The committee on ways and means on Tuesday heard bills on several revenue measures and Sen. Miriam Defensor-Santiago’s resolution seeking an inquiry into the alleged tax evasion worth P388 billion committed by self-employed professionals.
Accountant, online seller
Aside from doctors, the BIR’s print ads on professionals that don’t pay the right taxes also featured an independent accountant and an online seller.
In the hearing, an official of the BIR said the agency wasn’t zeroing in on professionals, particularly physicians. But upon prodding by Angara, BIR Assistant Commissioner Marissa Cabreros cited Makati City’s 2011 figures that indicated that a good number of doctors were not paying the right amount of taxes.

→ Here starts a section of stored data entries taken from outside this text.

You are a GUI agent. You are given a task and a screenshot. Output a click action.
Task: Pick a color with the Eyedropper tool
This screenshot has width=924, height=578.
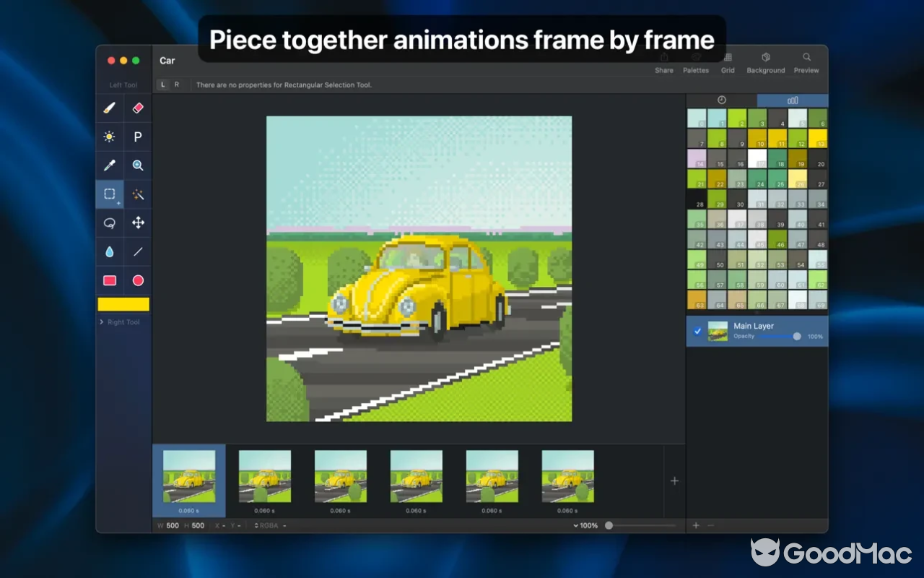click(109, 165)
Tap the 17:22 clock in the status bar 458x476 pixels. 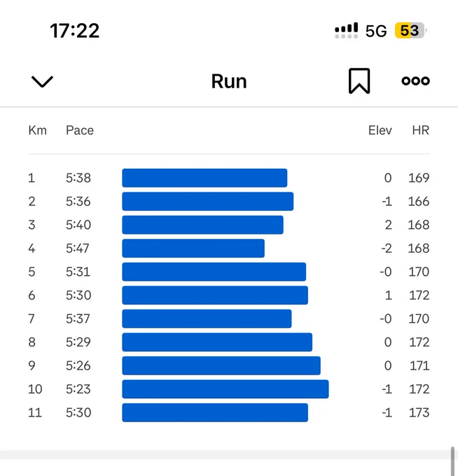click(75, 31)
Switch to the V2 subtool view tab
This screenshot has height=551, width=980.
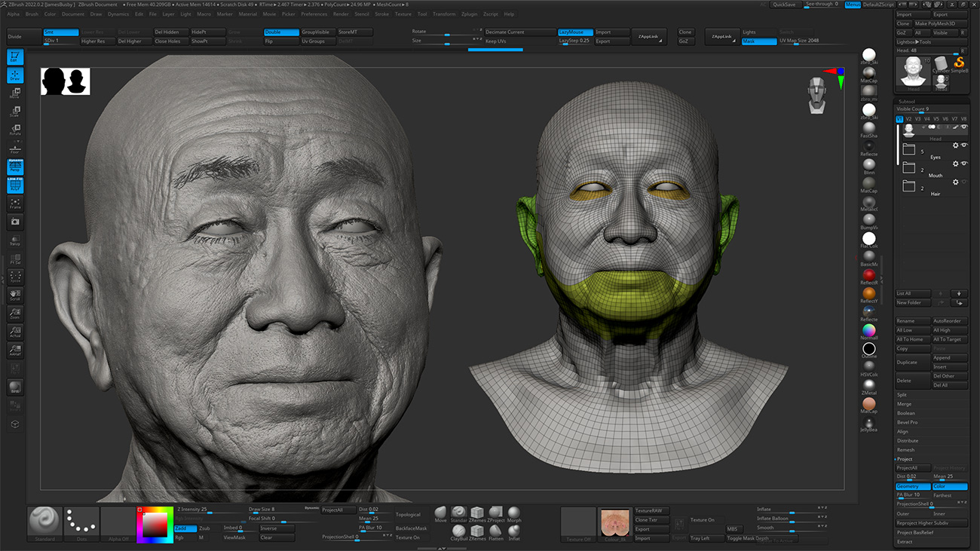coord(908,119)
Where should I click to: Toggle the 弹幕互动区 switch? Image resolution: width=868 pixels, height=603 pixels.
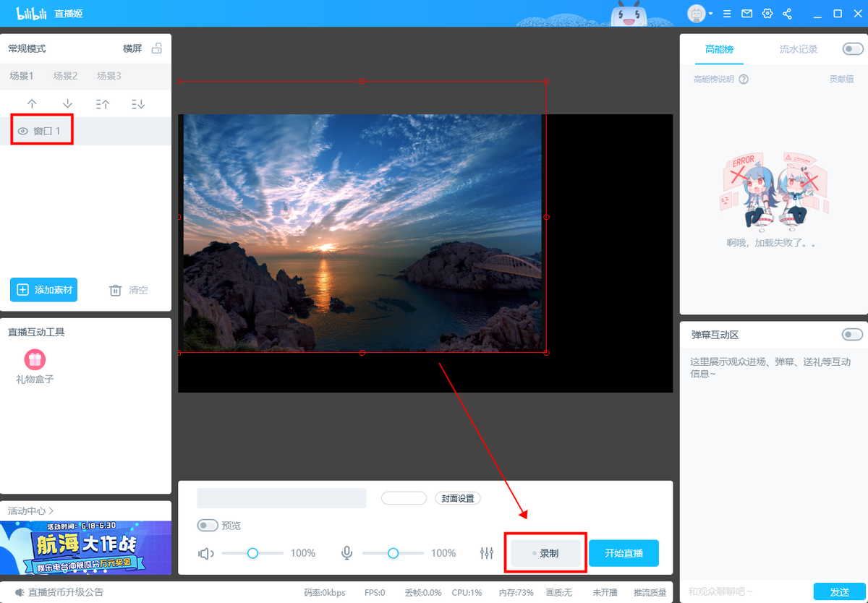(x=853, y=335)
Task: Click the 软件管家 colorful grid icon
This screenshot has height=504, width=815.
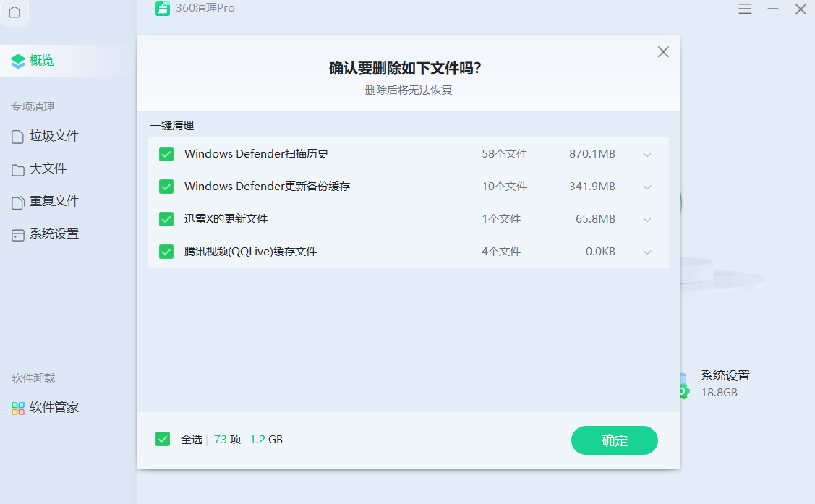Action: coord(18,409)
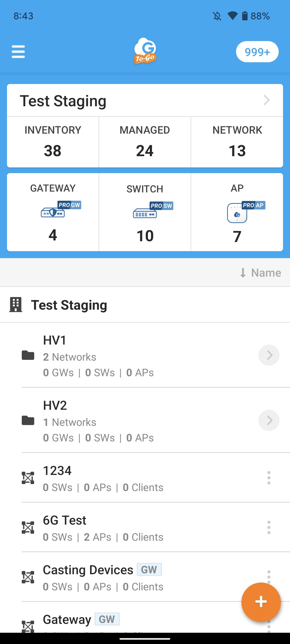Open the hamburger navigation menu

coord(18,52)
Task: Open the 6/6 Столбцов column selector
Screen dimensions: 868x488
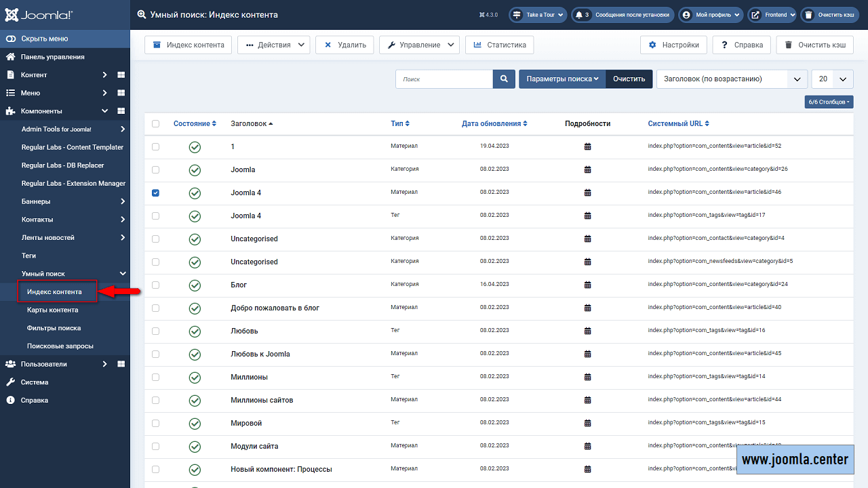Action: 829,102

“Fifty-eight point five (58.5) percent of self-employed doctors in Makati paid less than P35,000,” Cabreros said when Angara and Sen. Nancy Binay asked for the basis of the BIR ad on doctors as tax cheats.
She said that out of 1,178 registered doctors in Makati City in 2011, 689 paid less than P35,000. She said the lowest income tax paid by a doctor was P10. “Next is P82.50, next is P100.”
Angara said the BIR and the PMA should work together to collect the correct taxes.